§ INSTRUCTIONS TO FOLLOW: Rewrite every one of the entries, putting "magnifying glass" wherever "magnifier" appears. Keep everything else as it is.

[Some entries]
--------------------

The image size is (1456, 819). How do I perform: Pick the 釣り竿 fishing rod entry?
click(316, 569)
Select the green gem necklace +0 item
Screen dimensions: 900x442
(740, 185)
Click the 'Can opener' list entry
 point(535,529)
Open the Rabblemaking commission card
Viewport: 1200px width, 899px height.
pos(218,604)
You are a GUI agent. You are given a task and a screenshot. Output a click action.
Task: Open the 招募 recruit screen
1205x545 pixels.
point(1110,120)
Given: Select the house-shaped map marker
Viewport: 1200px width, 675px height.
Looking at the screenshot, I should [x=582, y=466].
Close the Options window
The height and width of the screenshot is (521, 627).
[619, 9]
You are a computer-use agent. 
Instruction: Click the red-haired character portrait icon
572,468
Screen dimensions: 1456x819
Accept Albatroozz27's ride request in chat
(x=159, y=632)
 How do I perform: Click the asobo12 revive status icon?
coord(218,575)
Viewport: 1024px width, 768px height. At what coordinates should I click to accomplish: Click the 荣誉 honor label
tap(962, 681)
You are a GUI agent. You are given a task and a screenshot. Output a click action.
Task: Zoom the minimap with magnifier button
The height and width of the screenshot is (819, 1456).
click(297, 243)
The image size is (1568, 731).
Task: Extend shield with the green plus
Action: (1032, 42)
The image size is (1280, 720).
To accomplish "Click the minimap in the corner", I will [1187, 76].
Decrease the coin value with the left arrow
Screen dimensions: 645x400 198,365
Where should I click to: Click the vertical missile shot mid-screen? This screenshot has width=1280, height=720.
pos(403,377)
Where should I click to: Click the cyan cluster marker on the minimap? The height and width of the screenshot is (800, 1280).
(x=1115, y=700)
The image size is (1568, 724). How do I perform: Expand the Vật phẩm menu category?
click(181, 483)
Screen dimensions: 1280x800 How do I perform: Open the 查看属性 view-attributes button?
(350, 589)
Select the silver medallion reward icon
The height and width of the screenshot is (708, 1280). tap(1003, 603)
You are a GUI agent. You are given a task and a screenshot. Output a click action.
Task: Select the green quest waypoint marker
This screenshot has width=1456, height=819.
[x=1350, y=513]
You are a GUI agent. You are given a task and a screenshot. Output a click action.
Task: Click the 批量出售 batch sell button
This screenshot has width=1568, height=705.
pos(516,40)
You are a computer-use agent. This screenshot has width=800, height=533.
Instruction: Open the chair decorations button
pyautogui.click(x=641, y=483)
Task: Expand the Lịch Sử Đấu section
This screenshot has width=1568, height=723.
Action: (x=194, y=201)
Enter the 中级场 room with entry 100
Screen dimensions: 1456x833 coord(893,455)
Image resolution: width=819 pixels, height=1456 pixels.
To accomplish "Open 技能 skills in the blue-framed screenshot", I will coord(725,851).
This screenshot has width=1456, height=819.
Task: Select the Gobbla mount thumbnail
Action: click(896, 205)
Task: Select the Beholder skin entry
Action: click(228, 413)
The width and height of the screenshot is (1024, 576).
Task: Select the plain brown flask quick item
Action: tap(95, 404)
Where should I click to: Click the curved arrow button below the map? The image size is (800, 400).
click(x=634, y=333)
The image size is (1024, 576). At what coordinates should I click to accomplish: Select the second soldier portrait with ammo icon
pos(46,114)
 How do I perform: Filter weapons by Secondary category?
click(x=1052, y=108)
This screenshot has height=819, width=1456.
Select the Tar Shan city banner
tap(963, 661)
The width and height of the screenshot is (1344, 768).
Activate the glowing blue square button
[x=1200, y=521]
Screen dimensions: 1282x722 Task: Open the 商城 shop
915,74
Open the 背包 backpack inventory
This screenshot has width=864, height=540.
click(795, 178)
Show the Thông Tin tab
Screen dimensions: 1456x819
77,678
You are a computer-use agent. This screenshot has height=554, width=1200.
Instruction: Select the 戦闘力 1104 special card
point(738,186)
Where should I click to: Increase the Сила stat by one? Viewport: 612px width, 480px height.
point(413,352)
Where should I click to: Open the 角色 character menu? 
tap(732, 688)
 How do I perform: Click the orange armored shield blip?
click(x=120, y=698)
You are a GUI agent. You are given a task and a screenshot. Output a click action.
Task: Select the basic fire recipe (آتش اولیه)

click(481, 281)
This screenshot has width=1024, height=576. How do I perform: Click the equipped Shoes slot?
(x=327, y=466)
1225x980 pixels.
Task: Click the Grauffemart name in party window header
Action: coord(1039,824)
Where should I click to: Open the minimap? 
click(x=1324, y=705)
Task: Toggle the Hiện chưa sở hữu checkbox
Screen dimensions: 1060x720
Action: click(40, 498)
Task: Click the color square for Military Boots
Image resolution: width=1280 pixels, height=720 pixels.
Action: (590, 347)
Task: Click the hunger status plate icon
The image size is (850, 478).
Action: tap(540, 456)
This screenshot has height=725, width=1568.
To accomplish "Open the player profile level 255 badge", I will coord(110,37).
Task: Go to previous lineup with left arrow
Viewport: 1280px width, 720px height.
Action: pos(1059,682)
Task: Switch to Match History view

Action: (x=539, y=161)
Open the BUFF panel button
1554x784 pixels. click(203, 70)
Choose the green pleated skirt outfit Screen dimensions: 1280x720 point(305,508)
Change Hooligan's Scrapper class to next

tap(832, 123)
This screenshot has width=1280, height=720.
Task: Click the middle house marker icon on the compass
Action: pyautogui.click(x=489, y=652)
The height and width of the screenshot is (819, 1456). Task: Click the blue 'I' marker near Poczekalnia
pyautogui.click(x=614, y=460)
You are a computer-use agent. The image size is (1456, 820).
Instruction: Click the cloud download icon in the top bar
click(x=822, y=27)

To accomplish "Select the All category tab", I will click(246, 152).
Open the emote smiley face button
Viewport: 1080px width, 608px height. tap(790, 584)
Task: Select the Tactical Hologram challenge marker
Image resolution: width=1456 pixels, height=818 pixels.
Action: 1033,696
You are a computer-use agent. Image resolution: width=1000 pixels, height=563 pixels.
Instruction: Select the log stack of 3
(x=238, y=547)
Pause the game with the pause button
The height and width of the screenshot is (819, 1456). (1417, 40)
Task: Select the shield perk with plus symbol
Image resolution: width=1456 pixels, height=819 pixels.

--------------------

§ TASK SOLUTION:
The image size is (1456, 819). How do I perform: Pick the 釣り竿 fishing rod entry?
click(316, 569)
Select the green gem necklace +0 item
Screen dimensions: 900x442
(740, 185)
Click the 'Can opener' list entry
 point(535,529)
Open the Rabblemaking commission card
Viewport: 1200px width, 899px height.
pos(218,604)
You are a GUI agent. You are given a task and a screenshot. Output a click action.
Task: Open the 招募 recruit screen
1205x545 pixels.
point(1110,120)
Given: Select the house-shaped map marker
Viewport: 1200px width, 675px height.
Looking at the screenshot, I should [x=582, y=466].
Close the Options window
The height and width of the screenshot is (521, 627).
[619, 9]
You are a computer-use agent. 
Instruction: Click the red-haired character portrait icon
572,468
Screen dimensions: 1456x819
Accept Albatroozz27's ride request in chat
(x=159, y=632)
 How do I perform: Click the asobo12 revive status icon?
coord(218,575)
Viewport: 1024px width, 768px height. At what coordinates should I click to accomplish: Click the 荣誉 honor label
tap(962, 681)
You are a GUI agent. You are given a task and a screenshot. Output a click action.
Task: Zoom the minimap with magnifying glass button
The height and width of the screenshot is (819, 1456).
click(297, 243)
The image size is (1568, 731).
Task: Extend shield with the green plus
Action: (1032, 42)
The image size is (1280, 720).
To accomplish "Click the minimap in the corner", I will [1187, 76].
Decrease the coin value with the left arrow
Screen dimensions: 645x400 198,365
Where should I click to: Click the vertical missile shot mid-screen? This screenshot has width=1280, height=720.
pos(403,377)
Where should I click to: Click the cyan cluster marker on the minimap? The height and width of the screenshot is (800, 1280).
(x=1115, y=700)
The image size is (1568, 724). How do I perform: Expand the Vật phẩm menu category?
click(181, 483)
Screen dimensions: 1280x800 How do I perform: Open the 查看属性 view-attributes button?
(350, 589)
Select the silver medallion reward icon
The height and width of the screenshot is (708, 1280). tap(1003, 603)
You are a GUI agent. You are given a task and a screenshot. Output a click action.
Task: Select the green quest waypoint marker
This screenshot has width=1456, height=819.
[x=1350, y=513]
You are a GUI agent. You are given a task and a screenshot. Output a click action.
Task: Click the 批量出售 batch sell button
This screenshot has width=1568, height=705.
pos(516,40)
You are a computer-use agent. This screenshot has width=800, height=533.
Instruction: Open the chair decorations button
pyautogui.click(x=641, y=483)
Task: Expand the Lịch Sử Đấu section
This screenshot has width=1568, height=723.
Action: (x=194, y=201)
Enter the 中级场 room with entry 100
Screen dimensions: 1456x833 coord(893,455)
Image resolution: width=819 pixels, height=1456 pixels.
To accomplish "Open 技能 skills in the blue-framed screenshot", I will coord(725,851).
This screenshot has width=1456, height=819.
Task: Select the Gobbla mount thumbnail
Action: click(896, 205)
Task: Select the Beholder skin entry
Action: click(228, 413)
The width and height of the screenshot is (1024, 576).
Task: Select the plain brown flask quick item
Action: tap(95, 404)
Where should I click to: Click the curved arrow button below the map? The image size is (800, 400).
click(x=634, y=333)
The image size is (1024, 576). At what coordinates should I click to accomplish: Select the second soldier portrait with ammo icon
pos(46,114)
 How do I perform: Filter weapons by Secondary category?
click(x=1052, y=108)
This screenshot has height=819, width=1456.
Select the Tar Shan city banner
tap(963, 661)
The width and height of the screenshot is (1344, 768).
Activate the glowing blue square button
[x=1200, y=521]
Screen dimensions: 1282x722 Task: Open the 商城 shop
915,74
Open the 背包 backpack inventory
This screenshot has width=864, height=540.
click(795, 178)
Show the Thông Tin tab
Screen dimensions: 1456x819
77,678
You are a computer-use agent. This screenshot has height=554, width=1200.
Instruction: Select the 戦闘力 1104 special card
point(738,186)
Where should I click to: Increase the Сила stat by one? Viewport: 612px width, 480px height.
point(413,352)
Where should I click to: Open the 角色 character menu? 
tap(732, 688)
 How do I perform: Click the orange armored shield blip?
click(x=120, y=698)
You are a GUI agent. You are given a task and a screenshot. Output a click action.
Task: Select the basic fire recipe (آتش اولیه)

click(481, 281)
This screenshot has width=1024, height=576. How do I perform: Click the equipped Shoes slot?
(x=327, y=466)
1225x980 pixels.
Task: Click the Grauffemart name in party window header
Action: coord(1039,824)
Where should I click to: Open the minimap? 
click(x=1324, y=705)
Task: Toggle the Hiện chưa sở hữu checkbox
Screen dimensions: 1060x720
Action: click(40, 498)
Task: Click the color square for Military Boots
Image resolution: width=1280 pixels, height=720 pixels.
Action: (590, 347)
Task: Click the hunger status plate icon
The image size is (850, 478).
Action: tap(540, 456)
This screenshot has height=725, width=1568.
To accomplish "Open the player profile level 255 badge", I will coord(110,37).
Task: Go to previous lineup with left arrow
Viewport: 1280px width, 720px height.
Action: pos(1059,682)
Task: Switch to Match History view

Action: (x=539, y=161)
Open the BUFF panel button
1554x784 pixels. click(203, 70)
Choose the green pleated skirt outfit Screen dimensions: 1280x720 point(305,508)
Change Hooligan's Scrapper class to next

tap(832, 123)
This screenshot has width=1280, height=720.
Task: Click the middle house marker icon on the compass
Action: pyautogui.click(x=489, y=652)
The height and width of the screenshot is (819, 1456). Task: Click the blue 'I' marker near Poczekalnia
pyautogui.click(x=614, y=460)
You are a computer-use agent. The image size is (1456, 820).
Instruction: Click the cloud download icon in the top bar
click(x=822, y=27)

To accomplish "Select the All category tab", I will click(246, 152).
Open the emote smiley face button
Viewport: 1080px width, 608px height. tap(790, 584)
Task: Select the Tactical Hologram challenge marker
Image resolution: width=1456 pixels, height=818 pixels.
Action: 1033,696
You are a computer-use agent. Image resolution: width=1000 pixels, height=563 pixels.
Instruction: Select the log stack of 3
(x=238, y=547)
Pause the game with the pause button
The height and width of the screenshot is (819, 1456). (1417, 40)
Task: Select the shield perk with plus symbol
Image resolution: width=1456 pixels, height=819 pixels.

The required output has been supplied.